With the announcement Monday by BP that it is selling its Alaska holdings to Hilcorp, Hildebrand, who turns 60 this year, becomes one of the most powerful figures in Alaska.

Forbes estimated in 2015 that he was worth $5.9 billion and that he was believed to own all of Hilcorp. He stepped down as CEO of the company last year, remaining as executive chairman of one of the largest privately held oil companies in the nation.

“Before founding Hilcorp in 1989 Hildebrand was a petroleum engineer at Exxon. His focus has long been on buying up old oilfields and applying new technology to squeeze out profits, something he's done with success in the Gulf Coast region, and more recently in the Cook Inlet and North Slope of Alaska,” Forbes reported in 2015.

“In 2012 he sold most of his Gulf Coast assets for $550 million and reinvested the cash in Alaska, buying up fields from BP for about $1 billion.”

Earlier this year, HIldebrand donated $25,000 to the campaign group largely funded by Gov. MIke Dunleavy’s brother and Bob Penney.

In 2015, during a year in which oil prices were down, his company received a great deal of attention after giving all employees who had been there five years bonuses of $100,000 for meeting a series of ambitious five-year goals to increase the size of the company.

“Early on, I worked at places where bonuses were pennies from heaven,” Hildebrand once said. “Hilcorp ties incentives to things our people can control. Since we pull together, not competing against each other and we all have skin in the game, it’s amazing what we can accomplish.”

HIldebrand has extensive real estate holdings in Texas, Colorado and elsewhere. In 2014, he bought a 957 acres in Colorado that once belonged to John Denver and has a polo field in Aspen. His polo team, Tonkawa, won the Silver Cup earlier this month in a major tournament at one of the Aspen Valley Polo Club fields. Hildebrand has long been an active player in the sport.

“Near his Houston home, he and wife Mindy opened River Oaks Donuts in 2013. According to Mrs. Hildebrand, that was a way of giving back, too. "I felt like I wanted to provide the neighborhood with donuts," she said at the time. "It's as simple as that. There was a need so we are providing a service."

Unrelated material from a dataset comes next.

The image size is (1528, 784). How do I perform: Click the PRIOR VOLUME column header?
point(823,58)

Forbes said that Hildebrand denied every request for an interview and he was “among the most tight-lipped members of the Forbes 400.”

In 2017, the University of Texas at Austin named its petroleum and geosystems engineering department after his foundation following a gift of $25 million. “Regent Jeff Hildebrand and Mindy Hildebrand have a very deep connection to our university that makes this gift so special,” university President Greg Fenves said.

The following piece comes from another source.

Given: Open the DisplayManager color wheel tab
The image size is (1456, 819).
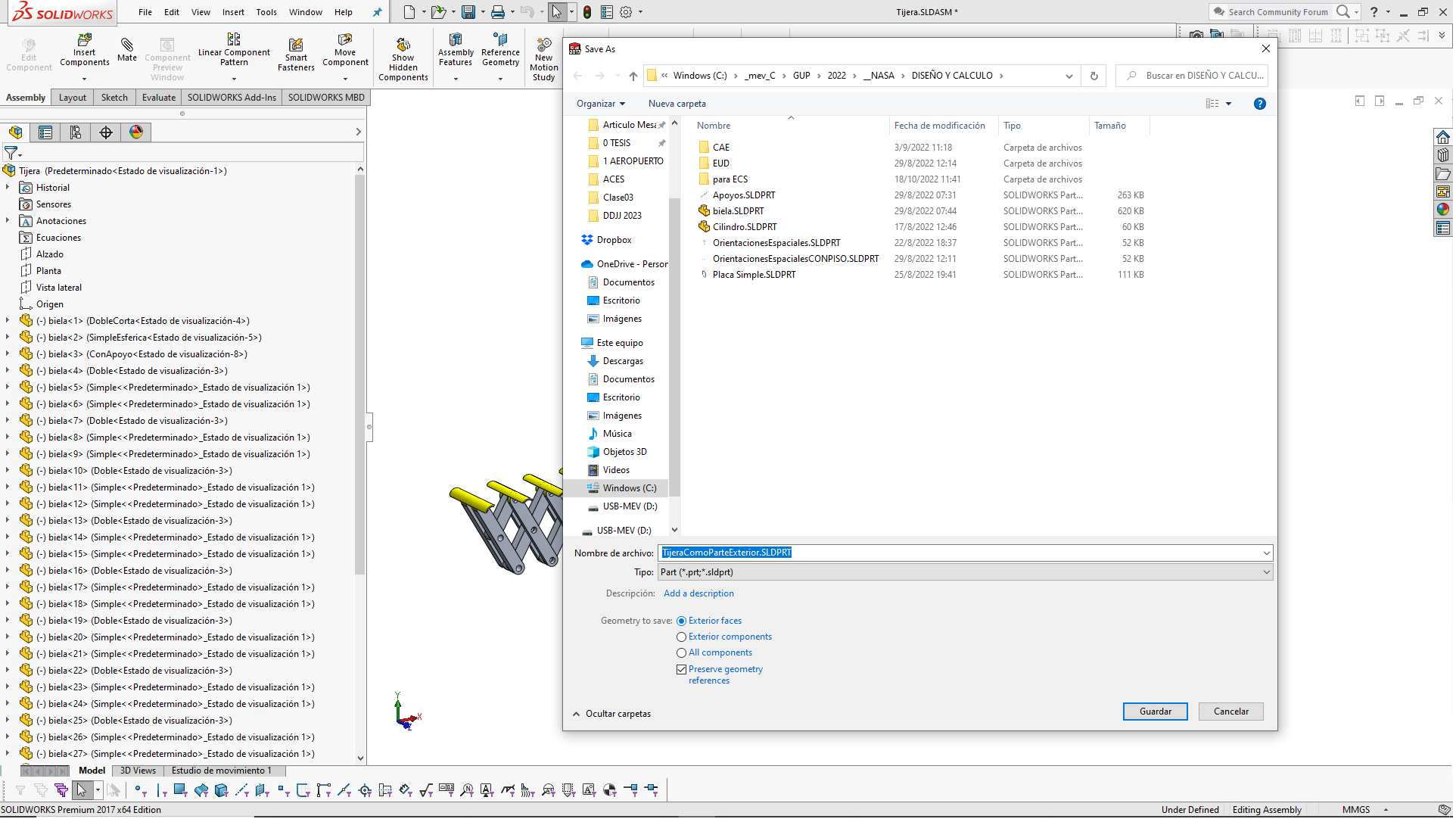Looking at the screenshot, I should pyautogui.click(x=136, y=132).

In a 2018 interview with the McKinsey Quarterly, Hilcorp CEO Greg Lalicker said the company ties bonuses to increases in production and financial performance over five-year periods.

“So Hilcorp sets company-wide targets over a series of five-year periods with incentives for all employees if Hilcorp achieves the goals. The effect is to ensure that everyone makes decisions in the interests of meeting those company-wide targets. From 2006 to 2011, for example, the target was to double the production rate from 40,000 barrels of oil equivalent per day (boe/day) to 80,000 boe/day, to double reserves from 125 million boe to 250 million boe, and to double the value of the business from $1 billion to $2 billion.”

“When the 2011 goal was met, every employee got $50,000 to spend on a car--the same amount for everyone who was here the whole five years. Our 2011 to 2015 target was to reach 120,000 boe/day, 500 million boe, and $6 billion value, and the reward was $100,000 cash per employee. Now the latest target is 275,000 boe/day. The reward will be the cash equivalent of one boe for every day a person was employed at Hilcorp during those five years. Depending on prices, that will come out to $50,000 to $75,000 for anyone who was employed for the entire five years. Operations people like the idea that the first barrel they produce each day is theirs--as long as the company meets its targets,” Lalicker said.